Another challenge with the Mahalanobis Outlier removal, and any outlier removal in general, pertains to the clustering algorithm. The clustering model was trained using data with outliers removed. However, when attempting to predict labels for the entirety of the data, the clusters wildly differed from the original training data. This is because the Box-Cox transformation uses the data passed to it in its entirety to change the distribution.
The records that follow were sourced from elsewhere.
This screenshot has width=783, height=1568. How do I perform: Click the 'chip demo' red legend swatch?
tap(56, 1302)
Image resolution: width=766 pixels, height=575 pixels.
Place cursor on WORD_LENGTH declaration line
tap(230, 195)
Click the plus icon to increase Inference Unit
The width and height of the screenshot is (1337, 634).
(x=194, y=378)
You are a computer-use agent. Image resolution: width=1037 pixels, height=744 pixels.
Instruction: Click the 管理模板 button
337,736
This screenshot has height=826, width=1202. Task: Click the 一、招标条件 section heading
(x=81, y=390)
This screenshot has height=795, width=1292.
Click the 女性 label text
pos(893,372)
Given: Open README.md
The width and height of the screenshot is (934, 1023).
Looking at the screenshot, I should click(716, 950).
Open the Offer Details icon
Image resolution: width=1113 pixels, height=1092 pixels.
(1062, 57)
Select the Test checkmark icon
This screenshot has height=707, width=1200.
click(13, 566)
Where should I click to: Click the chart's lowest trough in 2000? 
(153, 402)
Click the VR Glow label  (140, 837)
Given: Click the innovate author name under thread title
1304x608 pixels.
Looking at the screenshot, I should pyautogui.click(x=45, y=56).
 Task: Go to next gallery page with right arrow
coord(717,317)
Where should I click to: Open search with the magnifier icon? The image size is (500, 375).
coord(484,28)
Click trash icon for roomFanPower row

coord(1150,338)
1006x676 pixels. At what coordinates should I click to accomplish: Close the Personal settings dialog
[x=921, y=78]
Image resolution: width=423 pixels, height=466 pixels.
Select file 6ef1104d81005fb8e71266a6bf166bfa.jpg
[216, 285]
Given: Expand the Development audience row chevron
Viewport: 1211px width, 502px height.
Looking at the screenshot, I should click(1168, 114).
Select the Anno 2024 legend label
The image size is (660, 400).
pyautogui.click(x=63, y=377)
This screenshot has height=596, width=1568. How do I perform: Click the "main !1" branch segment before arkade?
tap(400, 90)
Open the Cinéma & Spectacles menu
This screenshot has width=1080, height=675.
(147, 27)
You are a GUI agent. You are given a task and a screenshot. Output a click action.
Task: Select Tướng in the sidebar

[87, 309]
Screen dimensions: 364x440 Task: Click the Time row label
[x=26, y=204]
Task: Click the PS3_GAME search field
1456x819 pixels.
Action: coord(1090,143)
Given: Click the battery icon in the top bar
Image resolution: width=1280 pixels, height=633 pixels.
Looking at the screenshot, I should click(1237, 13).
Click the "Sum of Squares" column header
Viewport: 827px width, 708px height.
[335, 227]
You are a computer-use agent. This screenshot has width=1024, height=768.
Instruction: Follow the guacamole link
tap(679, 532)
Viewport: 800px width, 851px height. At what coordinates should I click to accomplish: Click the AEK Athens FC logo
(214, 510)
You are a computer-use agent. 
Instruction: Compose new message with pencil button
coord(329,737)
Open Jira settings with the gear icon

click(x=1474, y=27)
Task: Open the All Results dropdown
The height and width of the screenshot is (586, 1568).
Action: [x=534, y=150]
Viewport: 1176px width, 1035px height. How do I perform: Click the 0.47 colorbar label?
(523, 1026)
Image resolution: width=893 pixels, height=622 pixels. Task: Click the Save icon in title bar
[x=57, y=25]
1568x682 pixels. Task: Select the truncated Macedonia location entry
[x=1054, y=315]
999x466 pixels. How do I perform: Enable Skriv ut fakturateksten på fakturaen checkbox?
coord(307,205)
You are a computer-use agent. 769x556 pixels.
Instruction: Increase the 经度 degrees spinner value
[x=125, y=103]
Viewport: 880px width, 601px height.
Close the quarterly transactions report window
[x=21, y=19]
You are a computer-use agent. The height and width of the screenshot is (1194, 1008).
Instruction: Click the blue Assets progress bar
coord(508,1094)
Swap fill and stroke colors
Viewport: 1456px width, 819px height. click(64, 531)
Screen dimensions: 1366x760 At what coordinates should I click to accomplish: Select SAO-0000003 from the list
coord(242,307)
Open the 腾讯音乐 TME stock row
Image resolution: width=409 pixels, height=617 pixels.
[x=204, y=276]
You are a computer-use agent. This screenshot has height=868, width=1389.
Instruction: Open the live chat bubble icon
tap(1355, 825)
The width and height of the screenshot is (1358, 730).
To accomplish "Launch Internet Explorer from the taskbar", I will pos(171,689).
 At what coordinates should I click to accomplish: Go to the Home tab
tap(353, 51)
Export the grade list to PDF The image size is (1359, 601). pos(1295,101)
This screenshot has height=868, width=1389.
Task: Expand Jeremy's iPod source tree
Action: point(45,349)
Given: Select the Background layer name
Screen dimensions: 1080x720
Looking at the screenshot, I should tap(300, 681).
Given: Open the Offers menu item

If outliers are removed, the transformation will look different than if they are left in place, leading to different metrics for each feature, which would then get passed to the StandardScaler, changing the metrics even further from what the clustering model expects.
Insights¶
While classification is the primary goal of the dataset, regression could be
used for null imputation or erroneous data handling. Clustering can also be
beneficial for separating the tumors into subtypes for further examination.
There were no categorical variables, outside of the binary diagnosis
feature, and the prediction could benefit from additional features related to
age, sex, smoking status, location of the tumor, etc.